← Back to use cases

Build vs Buy: A Decision Framework for the FHIR Backend Layer

A vendor-neutral framework for deciding whether to build, assemble, or buy the FHIR backend a digital health product depends on, with a five-year cost model, a risk model, and a set of decision criteria that survive contact with regulated reality.

Executive Summary

The decision to build, assemble, or buy a FHIR backend is one of the most consequential early architectural choices in a digital health product. The choice cascades into engineering velocity, compliance burden, integration cost, and the size and shape of the team for the entire life of the product.

The decision is also unusually hard to evaluate well, because the costs that matter most show up years after the choice is made. A custom build looks cheap in year one because it ships only the features the team can think of. A managed FHIR backend looks expensive in year one because the licence price is visible up front. By year three, the cost ordering is often inverted, and by year five, the difference is rarely close.

This paper walks through a decision framework that captures the costs that matter most, including the ones that are not obvious in year one. It covers a five-year total-cost-of-ownership model, a risk model focused on the failure modes a digital health product is most exposed to, and a set of criteria for choosing between three positions: build, assemble (open-source plus integration), and buy (managed FHIR backend).

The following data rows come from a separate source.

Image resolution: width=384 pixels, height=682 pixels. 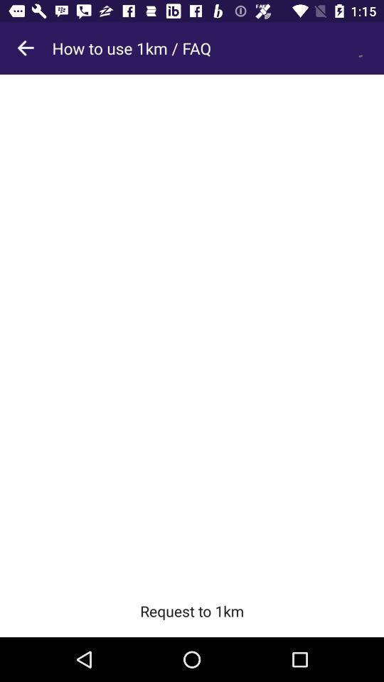 What do you see at coordinates (192, 330) in the screenshot?
I see `the icon at the center` at bounding box center [192, 330].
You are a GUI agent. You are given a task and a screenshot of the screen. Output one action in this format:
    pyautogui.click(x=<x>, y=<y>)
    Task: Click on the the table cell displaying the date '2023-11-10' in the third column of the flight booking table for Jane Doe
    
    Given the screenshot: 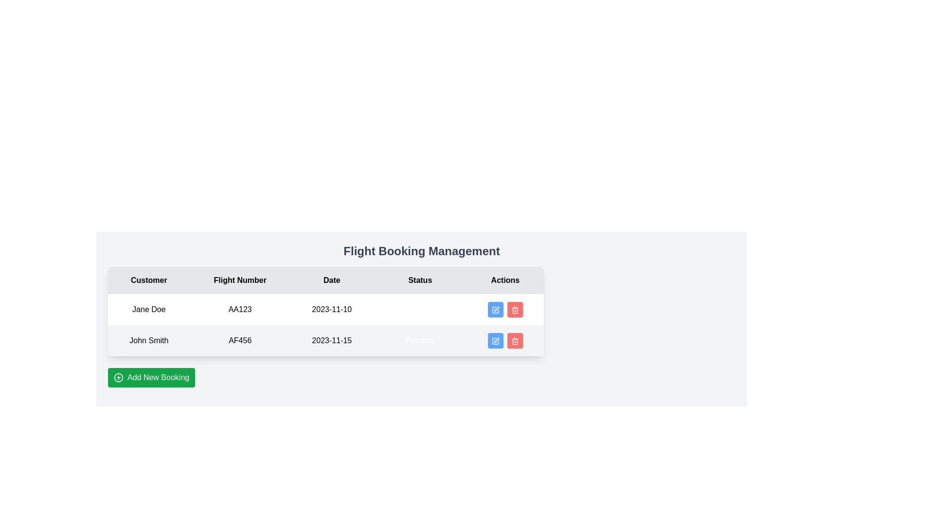 What is the action you would take?
    pyautogui.click(x=332, y=309)
    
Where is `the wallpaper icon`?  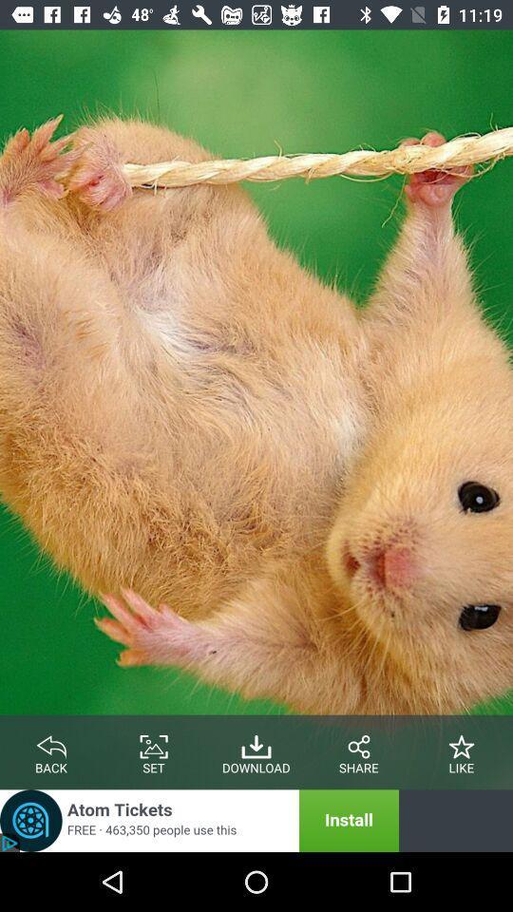
the wallpaper icon is located at coordinates (153, 743).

The framework is vendor-neutral. It does not point to a specific product. The conclusion in any specific case depends on the team’s existing competencies, the regulatory context, the integration footprint, and the time-to-market pressure. The framework’s value is in making the trade-offs visible enough to discuss across product, engineering, compliance, and finance.

1. The Three Positions

The three positions are best framed by what the team owns and what they consume.

Build. The team writes a FHIR-shaped data layer themselves. They own the storage model, the validation, the search, the versioning, the audit, the access control, the integrations, and the operational tooling. The result is a custom backend that does exactly what the team has built and nothing else.

Assemble. The team adopts an open-source FHIR server (Hapi FHIR, IBM LinuxForHealth FHIR, Medplum’s open-source core, or a similar component) and integrates it into their stack. They own the deployment, the integration code, and the customisations. The vendor (the open-source community) owns the core.

Buy. The team adopts a managed FHIR backend with a defined SLA, a vendor responsible for the platform, and a deployment model that fits the regulatory requirements. The team owns the integrations they choose to write and the data they put in. The vendor owns the platform.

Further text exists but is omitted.